When it comes to language – every business has its own words. Whether you are in education, marketing, banking, retail, non-profit, or any other field, you are bound to come across words that are industry-specific, sometimes trite, and (if not already) eventually overused.

Using buzzwords can give us a sense of belonging. When we use them we are “in the know.” We somehow feel that we have arrived and are accepted. If we are not careful, however, buzzwords can do more harm than good.

Because buzzwords are trendy, they have a shelf life. Think in terms of fashion. Certain buzzwords are the side pony tails and leisure suites that shouldn’t be worn today. Also due to their trendiness (among other things) they can serve to alienate those who aren’t “in the know.” Sometimes those people are your customers, co-workers, and higher-ups.

Buzzwords can also be a re-use/intentional misuse of a term from another industry applied to a different field. Accounting terms get used this way all the time (i.e., “bottom line;” “on the margin”).

I’ve compiled my list of buzzwords that are currently making the rounds – and a few that should have been retired quite awhile ago.

  • Bandwidth – originally referring only to the Internet and available rate of data transfer, bandwidth described the capacity that may or may not be available for data processing. It has since become synonymous with a person’s ability to process information or even a group/business capacity.
  • Growth Hacking – This refers to a marketing strategy to grow a business quickly.
  • C-Suite – This refers to the highest-level administration in a company (CEO, CIO, CFO, COO, etc.) named because their titles all begin with “C.”
  • Lens – Used a lot in education, this refers to viewing a challenge, issue, or problem in a different way – or “through a different lens.”
  • Pivot – This term simply means something wasn’t working, so we changed our strategy to adjust.
  • Pre-revenue – That time when a business is in its formation and hasn’t sold anything yet. This is a euphemism for “we aren’t making money yet.”

While there are, of course, dozens (if not hundreds) more, you get the idea. The concepts and meanings are valid, but we should definitely find a better way to communicate them.

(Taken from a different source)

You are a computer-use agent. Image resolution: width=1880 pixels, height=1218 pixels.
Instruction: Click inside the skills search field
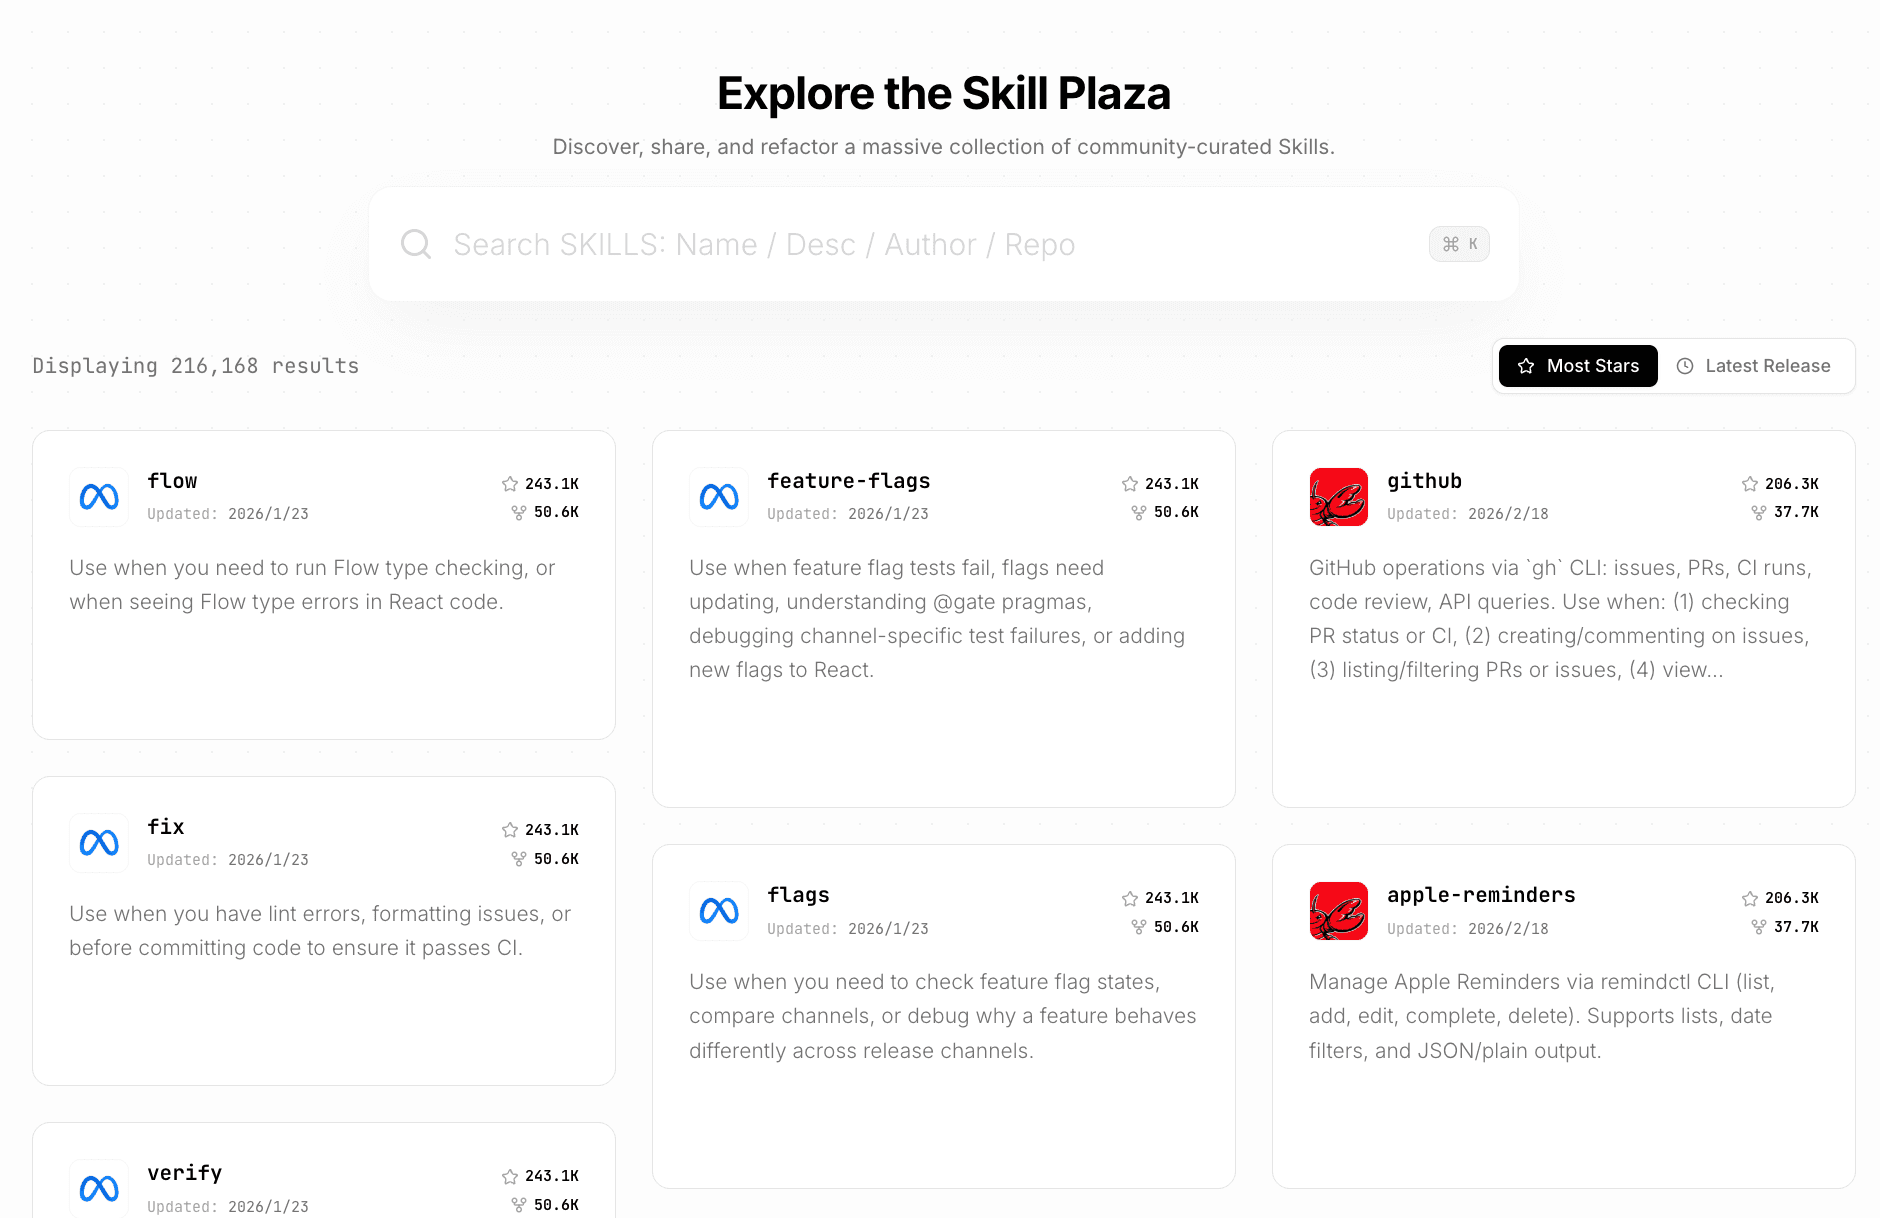pos(900,243)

Otherwise we may become “yesterday’s news.”

Writing Better Email

email
Love it or hate it, electronic communication is here to stay. If anything – it will become more prolific rather than less so. But we can do our part to abate the junk mail, provide information, and still be effective.
Here are a few tips that will help your email be read (to the bottom) and make your writing better, over all.
  • Be polite, but get to the point.
  • Be clear – are you asking for a response? Do you need something? Are you sharing an opportunity? Make it clear.
  • Stick to the matter at hand. Do not add unrelated questions or information. Use a separate email for those.
  • Keep it brief. Many people read email on their phones. This makes your email look ten times longer than it is. And feel even more overwhelming.
  • Always check your spelling (especially peoples’ names).
  • Reduce the amount of slang you use. It will make you sound more professional (and intelligent).
  • Similarly, reduce the number of acronyms – not everyone knows what they mean.
  • Avoid buzzwords. They are pretentious and overused.
  • Use proper grammar. When in doubt, ask someone to proof your work.
  • Use commas sparingly – but correctly.
  • Avoid exclamation points – it comes across as shouting or overly-enthusiastic.
  • Avoid abbreviations.
  • Do not use texting shortcuts in email.
  • And NEVER write an entire email in all caps, or all lower case.
By being concise and using proper grammar, spelling, and punctuation, email will be better received.